Democracia autêntica

Desde que entrei para o Tribunal – e nisso lá se vão vinte anos – mais da metade desse tempo tenho passado em Câmaras Criminais, lidando com processos e mais processos penais de toda espécie.

Chama a atenção a quantidade imensa de apelações envolvendo crimes de uso e tráfico de drogas. São centenas e milhares. Seus autores são homens, mulheres, jovens, velhos, crianças, nacionais e estrangeiros, provenientes de todas as partes do mundo.

Lembro-me muito bem de uma ação em que o réu era um norte-americano, que havia sido preso por ter feito uma plantação de maconha no norte do Estado, onde colhia a erva e a comercializava no país e no estrangeiro.

Condenado pelo Juiz da Comarca local, seu Advogado, jurista de primeira qualidade, sem dúvida muito bem remunerado em dólares, apelou para o Tribunal alegando nulidade da sentença e apontando inúmeras possíveis falhas no processo.

O curioso é que enquanto a matéria estava sendo examinada, recebemos a visita de representantes da Embaixada Americana, acompanhados de diplomatas brasileiros e membros do Ministério da Justiça, todos defendendo bravamente o cidadão americano, alegando maus tratos na Polícia. Comentavam acerca das condições deprimentes e miseráveis da prisão em que se encontrava, e apelavam para nossa compreensão a fim de permitir que o réu fosse liberado, quando seguiria imediatamente de volta a seu País.

Enfatizavam que a partida do acusado aliviaria o sistema prisional brasileiro e o isentaria das despesas com sua alimentação, cuidados médicos, alimentação, etc. E, naturalmente, ficaria proibido, para sempre, de regressar ao Brasil.

Tudo isso nos veio à memória quando lemos extensa reportagem publicada recentemente – 25 de agosto próximo passado – no conceituado jornal “Estado de Minas”.

O aludido periódico – um dos mais importantes do País – mandou repórteres saírem por esse mundo afora fazendo um amplo levantamento acerca da situação de brasileiros que se encontram presos em inúmeros Países, citando pelo menos uma dezena deles, especialmente Japão, Estados Unidos, Paraguai, Guiana Francesa, Suiça.

Apuraram os repórteres que “das 154 repartições diplomáticas do Brasil em todo mundo, apenas em 48 países não existem brasileiros presos ou aguardando julgamento”.

Vale ressaltar, desse impressionante relato jornalístico:

  1. “Não sabemos, com precisão, quantos brasileiros estão presos no Japão. Muitos acreditam que sejam mais de mil”.

“O sistema de investigação japonês é sigiloso e reconhecido como arbitrário e duro. A Anistia Internacional acusa as autoridades nipônicas de prática de tortura e maus-tratos. Muitas atrocidades são cometidas no Aeroporto de Narita, através de insultos e agressões. A disciplina na cadeia é considerada a mais dura do mundo. No relatório anual da Anistia há relatos de tortura nos presídios. Num dos casos, há a denúncia de violência contra um chinês pelo fato de ele não saber falar japonês”.

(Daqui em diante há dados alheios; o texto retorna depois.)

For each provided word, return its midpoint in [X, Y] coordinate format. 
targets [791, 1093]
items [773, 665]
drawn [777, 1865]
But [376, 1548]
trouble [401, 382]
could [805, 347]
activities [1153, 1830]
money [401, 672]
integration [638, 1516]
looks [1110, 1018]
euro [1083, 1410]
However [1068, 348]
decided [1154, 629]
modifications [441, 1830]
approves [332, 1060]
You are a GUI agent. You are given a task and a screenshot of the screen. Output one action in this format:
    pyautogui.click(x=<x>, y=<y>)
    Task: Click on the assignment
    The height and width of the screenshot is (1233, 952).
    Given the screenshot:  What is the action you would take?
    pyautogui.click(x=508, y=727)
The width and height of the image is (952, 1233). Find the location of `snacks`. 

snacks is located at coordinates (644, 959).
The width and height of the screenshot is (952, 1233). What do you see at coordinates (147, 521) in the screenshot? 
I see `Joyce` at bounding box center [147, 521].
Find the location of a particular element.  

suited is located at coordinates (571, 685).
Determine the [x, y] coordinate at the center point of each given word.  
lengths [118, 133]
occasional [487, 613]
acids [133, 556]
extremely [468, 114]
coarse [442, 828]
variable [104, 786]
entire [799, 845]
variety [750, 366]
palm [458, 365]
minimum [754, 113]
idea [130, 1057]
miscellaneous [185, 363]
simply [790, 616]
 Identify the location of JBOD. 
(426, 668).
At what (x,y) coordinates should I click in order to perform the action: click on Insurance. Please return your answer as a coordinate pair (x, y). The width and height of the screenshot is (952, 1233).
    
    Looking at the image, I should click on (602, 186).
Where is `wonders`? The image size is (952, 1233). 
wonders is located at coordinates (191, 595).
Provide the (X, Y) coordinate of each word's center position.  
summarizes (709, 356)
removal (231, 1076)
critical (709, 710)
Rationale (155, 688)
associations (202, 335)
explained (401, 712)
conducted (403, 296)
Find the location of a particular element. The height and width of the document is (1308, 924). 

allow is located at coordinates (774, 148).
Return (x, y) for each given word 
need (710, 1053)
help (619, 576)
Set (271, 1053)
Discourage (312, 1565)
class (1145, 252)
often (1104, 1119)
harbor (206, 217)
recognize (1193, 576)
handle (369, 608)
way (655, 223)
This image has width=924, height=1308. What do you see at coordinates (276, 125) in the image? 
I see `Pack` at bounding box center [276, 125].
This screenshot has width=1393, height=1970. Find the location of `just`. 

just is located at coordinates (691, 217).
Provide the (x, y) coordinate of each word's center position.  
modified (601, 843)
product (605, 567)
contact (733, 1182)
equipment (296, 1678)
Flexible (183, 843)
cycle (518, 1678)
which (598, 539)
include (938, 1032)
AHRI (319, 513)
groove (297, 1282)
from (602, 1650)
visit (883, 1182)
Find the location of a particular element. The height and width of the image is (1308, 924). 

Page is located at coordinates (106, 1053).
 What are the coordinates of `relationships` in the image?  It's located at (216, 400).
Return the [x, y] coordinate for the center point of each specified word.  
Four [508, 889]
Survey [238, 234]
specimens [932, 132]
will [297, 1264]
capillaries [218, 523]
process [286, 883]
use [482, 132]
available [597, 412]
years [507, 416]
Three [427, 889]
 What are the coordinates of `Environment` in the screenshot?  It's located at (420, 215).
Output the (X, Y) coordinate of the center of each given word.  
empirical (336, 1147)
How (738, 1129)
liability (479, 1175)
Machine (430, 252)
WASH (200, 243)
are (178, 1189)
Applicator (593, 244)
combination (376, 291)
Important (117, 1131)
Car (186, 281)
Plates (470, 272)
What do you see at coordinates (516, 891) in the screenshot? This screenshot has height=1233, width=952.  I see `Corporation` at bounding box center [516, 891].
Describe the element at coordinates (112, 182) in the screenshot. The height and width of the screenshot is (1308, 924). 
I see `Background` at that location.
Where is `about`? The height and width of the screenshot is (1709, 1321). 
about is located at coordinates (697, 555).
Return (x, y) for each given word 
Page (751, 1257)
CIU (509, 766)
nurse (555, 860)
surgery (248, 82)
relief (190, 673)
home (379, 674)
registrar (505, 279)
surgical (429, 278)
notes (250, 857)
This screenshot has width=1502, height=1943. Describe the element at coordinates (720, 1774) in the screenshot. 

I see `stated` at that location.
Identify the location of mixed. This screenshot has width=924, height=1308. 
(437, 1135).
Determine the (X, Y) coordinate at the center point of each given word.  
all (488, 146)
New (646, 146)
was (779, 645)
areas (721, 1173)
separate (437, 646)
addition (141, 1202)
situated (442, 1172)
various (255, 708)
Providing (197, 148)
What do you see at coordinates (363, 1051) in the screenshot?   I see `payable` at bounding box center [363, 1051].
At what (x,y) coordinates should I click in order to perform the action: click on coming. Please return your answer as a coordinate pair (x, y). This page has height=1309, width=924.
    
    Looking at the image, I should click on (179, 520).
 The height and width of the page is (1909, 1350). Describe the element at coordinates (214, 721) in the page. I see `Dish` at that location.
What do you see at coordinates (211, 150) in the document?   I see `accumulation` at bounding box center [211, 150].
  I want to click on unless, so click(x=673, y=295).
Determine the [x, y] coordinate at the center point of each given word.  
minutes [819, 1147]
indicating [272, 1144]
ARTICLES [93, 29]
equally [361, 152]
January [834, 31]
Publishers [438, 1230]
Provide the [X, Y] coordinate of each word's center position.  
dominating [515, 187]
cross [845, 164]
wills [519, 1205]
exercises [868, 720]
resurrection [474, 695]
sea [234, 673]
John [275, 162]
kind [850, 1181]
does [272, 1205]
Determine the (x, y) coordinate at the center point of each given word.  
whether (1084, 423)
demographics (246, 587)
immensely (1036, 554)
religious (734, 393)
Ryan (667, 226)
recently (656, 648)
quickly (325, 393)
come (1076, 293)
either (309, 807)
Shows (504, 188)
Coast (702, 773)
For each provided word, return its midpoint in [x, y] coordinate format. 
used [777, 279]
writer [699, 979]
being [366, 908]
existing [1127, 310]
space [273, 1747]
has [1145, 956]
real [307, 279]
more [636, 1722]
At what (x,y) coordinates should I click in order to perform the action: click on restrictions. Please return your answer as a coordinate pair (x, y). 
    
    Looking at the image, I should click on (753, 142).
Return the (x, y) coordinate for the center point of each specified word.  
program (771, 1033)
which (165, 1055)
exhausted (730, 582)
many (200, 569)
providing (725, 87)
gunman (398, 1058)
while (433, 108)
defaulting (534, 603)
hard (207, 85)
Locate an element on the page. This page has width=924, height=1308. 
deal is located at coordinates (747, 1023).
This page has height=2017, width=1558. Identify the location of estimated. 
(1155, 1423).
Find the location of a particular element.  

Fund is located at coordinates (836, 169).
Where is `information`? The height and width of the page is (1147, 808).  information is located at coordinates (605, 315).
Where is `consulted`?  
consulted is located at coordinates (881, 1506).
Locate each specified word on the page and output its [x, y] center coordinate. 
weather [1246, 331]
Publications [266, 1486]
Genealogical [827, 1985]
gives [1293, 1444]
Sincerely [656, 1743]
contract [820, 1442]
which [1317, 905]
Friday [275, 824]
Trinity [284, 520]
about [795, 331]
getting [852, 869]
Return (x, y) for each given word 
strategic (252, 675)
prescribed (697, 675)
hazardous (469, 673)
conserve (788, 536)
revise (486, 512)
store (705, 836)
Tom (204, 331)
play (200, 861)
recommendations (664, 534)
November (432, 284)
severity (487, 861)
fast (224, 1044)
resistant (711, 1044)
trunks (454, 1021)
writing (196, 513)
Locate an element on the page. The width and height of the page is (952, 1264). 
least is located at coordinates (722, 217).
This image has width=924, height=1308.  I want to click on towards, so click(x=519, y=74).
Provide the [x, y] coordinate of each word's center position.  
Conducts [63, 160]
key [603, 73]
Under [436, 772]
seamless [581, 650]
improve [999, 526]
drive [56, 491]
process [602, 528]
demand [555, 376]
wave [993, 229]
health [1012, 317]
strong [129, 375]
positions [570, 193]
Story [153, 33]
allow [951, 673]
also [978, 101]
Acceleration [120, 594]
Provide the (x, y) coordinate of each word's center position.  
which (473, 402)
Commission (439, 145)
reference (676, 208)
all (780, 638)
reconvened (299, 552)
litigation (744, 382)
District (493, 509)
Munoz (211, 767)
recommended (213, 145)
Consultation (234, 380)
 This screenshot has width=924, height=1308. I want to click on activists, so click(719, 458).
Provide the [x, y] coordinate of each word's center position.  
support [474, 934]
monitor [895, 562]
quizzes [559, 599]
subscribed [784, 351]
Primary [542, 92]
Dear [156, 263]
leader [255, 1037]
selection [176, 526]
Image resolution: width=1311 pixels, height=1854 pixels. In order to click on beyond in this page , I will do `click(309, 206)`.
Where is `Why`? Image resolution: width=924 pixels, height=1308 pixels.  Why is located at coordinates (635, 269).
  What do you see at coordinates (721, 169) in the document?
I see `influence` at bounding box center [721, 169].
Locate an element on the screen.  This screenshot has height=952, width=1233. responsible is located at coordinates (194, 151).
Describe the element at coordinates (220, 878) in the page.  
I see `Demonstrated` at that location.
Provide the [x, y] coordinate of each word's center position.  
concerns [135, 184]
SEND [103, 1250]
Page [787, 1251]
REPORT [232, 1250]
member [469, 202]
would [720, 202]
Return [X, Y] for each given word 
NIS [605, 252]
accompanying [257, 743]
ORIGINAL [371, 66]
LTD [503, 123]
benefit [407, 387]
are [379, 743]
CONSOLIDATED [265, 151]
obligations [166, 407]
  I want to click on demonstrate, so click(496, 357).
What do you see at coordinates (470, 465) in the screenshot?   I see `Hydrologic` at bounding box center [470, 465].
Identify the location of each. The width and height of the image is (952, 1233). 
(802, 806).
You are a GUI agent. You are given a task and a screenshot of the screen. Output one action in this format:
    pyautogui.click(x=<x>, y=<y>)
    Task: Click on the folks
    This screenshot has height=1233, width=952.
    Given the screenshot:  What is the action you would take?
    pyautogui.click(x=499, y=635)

  1. Nas prisões dos Estados Unidos há “relatos de tortura e maus-tratos, instalações de detenções juvenis são citados pela Anistia Internacional. Os guardas de presídio usam insultos, agressões, força excessiva; comportamento sexual impróprio, e aplicação proibida de armas de eletrochoque e borrifação de produtos químicos. Qualificadas de extremamente cruéis, as supermax (presídios de segurança máxima) são locais de isolamento prolongado”.
  1. “Um relatório publicado ano passado pela Anistia, após visita em 1998 a presídios espanhóis revela maus-tratos aos detentos. As denúncias citam as prisões de Soto Del Real, em Madri, e Salto Negro, em Las Palmas. Há registro de pena já vencida, violências a presos com porretes e o uso de algemas”.
  1. “As condições nas prisões e centros de detenção bolivianos lançam por terra os padrões mínimos internacionais e chegam, na maioria dos casos, a ser excessivamente cruéis, degradando ou dispensando tratamento desumano”.

A propósito, Mendès France, o famoso estadista francês, já dizia que “a democracia é, antes de tudo, um estado de espírito”. Dentro desse contexto parece que o Brasil é um dos poucos países do mundo onde impera uma democracia autêntica.